The Sámi are an indigenous people of roughly 70,000 living in regions of Norway, Sweden, Finland, and the Russian Kola peninsula collectively known as the Sápmi region. Approximately 20,000 of them live in Swedish Lapland. As we rode, Nils explained that Northern Lights mythology is central to the Sámi. According to their religion, life started and came down to earth through the Northern Lights.
“The white big male reindeer is holy because it came from the sky riding on the dancing aurora,” he said, his eyes never leaving the narrow asphalt road ahead which cut through the pristine white, eerily silent landscape as we forged on towards Abisko. The rare white reindeer was the source of life. And life came in spectacular fashion dancing across the skies.
In a more prosaic usage, Nils often looks to the northern lights to forecast the next day’s weather, especially when he is somewhere remote with his herd of reindeer.

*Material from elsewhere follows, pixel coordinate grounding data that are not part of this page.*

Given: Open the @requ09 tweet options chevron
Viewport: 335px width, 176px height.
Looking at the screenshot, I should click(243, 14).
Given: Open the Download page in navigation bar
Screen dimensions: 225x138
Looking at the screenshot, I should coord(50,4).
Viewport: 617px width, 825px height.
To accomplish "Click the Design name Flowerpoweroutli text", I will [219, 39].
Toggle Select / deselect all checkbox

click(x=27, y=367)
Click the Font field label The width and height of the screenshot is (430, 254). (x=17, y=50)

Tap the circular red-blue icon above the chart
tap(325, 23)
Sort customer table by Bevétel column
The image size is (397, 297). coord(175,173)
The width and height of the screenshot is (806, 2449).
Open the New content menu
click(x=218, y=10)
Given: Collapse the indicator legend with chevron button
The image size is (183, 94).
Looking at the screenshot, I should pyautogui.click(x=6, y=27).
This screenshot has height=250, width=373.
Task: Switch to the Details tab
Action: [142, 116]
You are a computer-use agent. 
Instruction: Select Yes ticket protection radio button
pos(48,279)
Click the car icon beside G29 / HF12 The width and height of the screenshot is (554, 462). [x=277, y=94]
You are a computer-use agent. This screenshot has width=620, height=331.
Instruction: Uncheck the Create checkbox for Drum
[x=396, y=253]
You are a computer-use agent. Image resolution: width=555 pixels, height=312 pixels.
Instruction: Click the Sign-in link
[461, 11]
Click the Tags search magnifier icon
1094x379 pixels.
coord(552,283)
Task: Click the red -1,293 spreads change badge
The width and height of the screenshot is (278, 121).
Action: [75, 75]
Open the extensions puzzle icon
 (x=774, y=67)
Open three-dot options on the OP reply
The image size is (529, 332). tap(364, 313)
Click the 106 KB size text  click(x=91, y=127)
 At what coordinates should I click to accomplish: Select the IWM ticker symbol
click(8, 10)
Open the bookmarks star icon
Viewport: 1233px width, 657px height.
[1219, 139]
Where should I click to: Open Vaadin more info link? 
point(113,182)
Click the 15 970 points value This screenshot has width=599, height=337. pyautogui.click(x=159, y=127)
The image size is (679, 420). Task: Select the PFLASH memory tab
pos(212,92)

Because the Sámi were nomadic for centuries, they read different signs in nature so they know what type of weather was coming on their journey.
“We can see in the northern lights if strong hard winds are coming tomorrow. If they dance a lot across the sky with lots of shifting patterns, we know that strong winds are coming tomorrow,” Nils said. “If it’s a stable cloudy green aurora, then you know it’s going to be relatively stable weather tomorrow.”
For all the closeness the Sámi feel for the lights, however, the true obsessives are the aurora chasers like Peter. It’s his livelihood: he runs evening Aurora photo courses during the peak viewing season, which runs between December and early April, in Abisko National Park and the Aurora Sky Station. The same goes for another Abisko-based photographer, Chad Blakley, who has been running photography courses for five years. And also for “astrophotographers” like Göran Strand. All these professionals rely on a dizzying array of advanced modeling. The U.S. OVATION Aurora model put out by the Space Weather Prediction Center, for example, is built on Department of Defense meteorological data collected by the ACE satellite and extrapolated by a program developed at Johns Hopkins’ Applied Physics Lab. It maps expected aurora appearances using measurements of Hemispheric Power ratings, space radiation classifications and something called x-ray flux.
But when you talk to these professionals, you hear, more than anything, the emotion of it all.
“I love photographing light,” says Peter, “and the dancing queen of the northern sky is certainly the most spectacular of them all.” Says Chad: “There is no natural display of beauty that can compete with the magic and splendor of the aurora borealis… There really is no better sight than a powerful aurora dancing over your head.”
Goran, the astrophotographer, grew up with the night sky. “Being out under a starry night is something I’ve done my entire life,” he says. “Every light is unique in shape, color and strength, so you never know what to expect when going out to watch it. The most intriguing thing I’ve learned after all these years, is that the Northern Lights still amaze me while watching them unfold.”
For me, standing under the frigid Abisko sky, that is the key: The shape-shifting. The way auroras morph and transform and dance so no two events are ever the same or remotely close. It holds the fascination, not just for a single nighttime, but for a lifetime of watching. It’s like a long marriage that still surprises and delights. Forget the forecasts and the data modeling. Chase the aurora and you might experience something far more elemental: love.